▶ [Text block]:
----------
How great a difference in life's adventure religious faith does make is better set forth by concrete example than by abstract argument. On the one side, how radiant the spirit of the venture as the New Testament depicts it! The stern, appealing love of God behind life, his good purpose through it, his victory ahead of it, and man a fellow worker, called into an unfinished world to bear a hand with God in its completion—here is a game that indeed is worth the candle. On the other side is Bertrand Russell's candid disclosure of the consequences of his own scepticism: "Brief and powerless is man's life; on him and all his race the slow sure doom falls pitiless and dark. Blind to good and evil, reckless of destruction, omnipotent matter rolls on its relentless way; for Man condemned today to lose his dearest, tomorrow himself to pass through the gate of darkness, it remains only to cherish, ere yet the blow falls, the lofty thoughts that ennoble his little day—proudly defiant of the irresistible forces that tolerate for a moment his knowledge and his condemnation, to sustain alone, a weary but unyielding Atlas, the world that his own ideals have fashioned despite the trampling march of unconscious power."
Man's life, interpreted and motived by religious faith, is glorious, but shorn of faith's interpretations life loses its highest meaning and its noblest hopes. Let us make this statement's truth convincing in detail.
When faith in God goes, man the thinker loses his greatest thought. Man's mind has ranged the universe, has woven atoms and stars into a texture of law; his conquering thoughts ride out into every unknown province of which they hear. But among all the ideas on which the mind of man has taken hold, incomparably the greatest is the idea of God. In sheer weight and range no other thought of man compares with that. Amid the crash of stars, the reign of law, the vicissitudes of human history, and the griefs that drive their ploughshares into human hearts, to gather up all existence into spiritual unity and to believe in God, is the sublimest venture of the human mind.
----------
▶ [Directions for this task]:
Write out everything from "Man's life, interpreted" down to "the human mind." in the passage on religious faith, swapping "sublimest" for "grandest". The data that follows comes from a different source than the passage above.
----------
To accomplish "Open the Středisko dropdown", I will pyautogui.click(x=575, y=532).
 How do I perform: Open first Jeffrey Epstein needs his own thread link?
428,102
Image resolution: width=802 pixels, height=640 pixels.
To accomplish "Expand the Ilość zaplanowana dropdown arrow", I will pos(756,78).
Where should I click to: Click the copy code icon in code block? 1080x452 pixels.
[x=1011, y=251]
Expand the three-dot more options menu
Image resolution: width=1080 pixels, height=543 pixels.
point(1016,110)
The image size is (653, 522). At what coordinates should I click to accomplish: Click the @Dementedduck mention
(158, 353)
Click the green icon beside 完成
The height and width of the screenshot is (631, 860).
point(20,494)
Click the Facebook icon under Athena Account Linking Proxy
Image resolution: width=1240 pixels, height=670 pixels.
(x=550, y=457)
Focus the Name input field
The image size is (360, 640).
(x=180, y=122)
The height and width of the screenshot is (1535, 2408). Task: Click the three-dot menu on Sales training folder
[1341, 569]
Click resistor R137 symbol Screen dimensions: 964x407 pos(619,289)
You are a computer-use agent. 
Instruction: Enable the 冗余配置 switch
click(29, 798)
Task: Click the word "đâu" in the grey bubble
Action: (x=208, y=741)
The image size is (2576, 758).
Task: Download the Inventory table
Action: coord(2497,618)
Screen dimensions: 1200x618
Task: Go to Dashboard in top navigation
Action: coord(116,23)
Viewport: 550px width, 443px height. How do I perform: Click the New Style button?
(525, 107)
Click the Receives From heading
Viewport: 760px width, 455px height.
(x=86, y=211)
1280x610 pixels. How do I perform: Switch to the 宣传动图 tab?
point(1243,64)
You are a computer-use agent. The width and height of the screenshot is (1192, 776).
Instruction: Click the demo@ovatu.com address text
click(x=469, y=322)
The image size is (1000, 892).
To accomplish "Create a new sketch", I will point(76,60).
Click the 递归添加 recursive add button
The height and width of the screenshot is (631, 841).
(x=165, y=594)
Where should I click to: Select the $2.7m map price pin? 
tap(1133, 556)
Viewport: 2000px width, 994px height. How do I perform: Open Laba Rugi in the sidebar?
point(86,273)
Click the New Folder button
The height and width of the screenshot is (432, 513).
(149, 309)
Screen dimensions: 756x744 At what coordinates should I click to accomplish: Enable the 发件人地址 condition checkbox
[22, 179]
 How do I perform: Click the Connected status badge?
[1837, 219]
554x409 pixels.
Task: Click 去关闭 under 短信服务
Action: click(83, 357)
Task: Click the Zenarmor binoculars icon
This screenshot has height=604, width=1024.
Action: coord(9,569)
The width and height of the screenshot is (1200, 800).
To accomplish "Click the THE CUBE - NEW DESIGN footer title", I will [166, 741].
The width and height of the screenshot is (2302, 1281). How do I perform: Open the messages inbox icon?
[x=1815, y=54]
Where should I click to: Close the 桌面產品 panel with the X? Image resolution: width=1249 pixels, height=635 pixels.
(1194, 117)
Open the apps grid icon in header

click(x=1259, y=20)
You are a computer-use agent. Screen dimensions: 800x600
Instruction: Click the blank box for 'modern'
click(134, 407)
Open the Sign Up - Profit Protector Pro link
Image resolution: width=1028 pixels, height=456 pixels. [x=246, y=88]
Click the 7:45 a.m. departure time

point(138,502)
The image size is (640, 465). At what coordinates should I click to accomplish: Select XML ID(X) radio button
----------
▶ [Exercise output]:
Man's life, interpreted and motived by religious faith, is glorious, but shorn of faith's interpretations life loses its highest meaning and its noblest hopes. Let us make this statement's truth convincing in detail.
When faith in God goes, man the thinker loses his greatest thought. Man's mind has ranged the universe, has woven atoms and stars into a texture of law; his conquering thoughts ride out into every unknown province of which they hear. But among all the ideas on which the mind of man has taken hold, incomparably the greatest is the idea of God. In sheer weight and range no other thought of man compares with that. Amid the crash of stars, the reign of law, the vicissitudes of human history, and the griefs that drive their ploughshares into human hearts, to gather up all existence into spiritual unity and to believe in God, is the grandest venture of the human mind.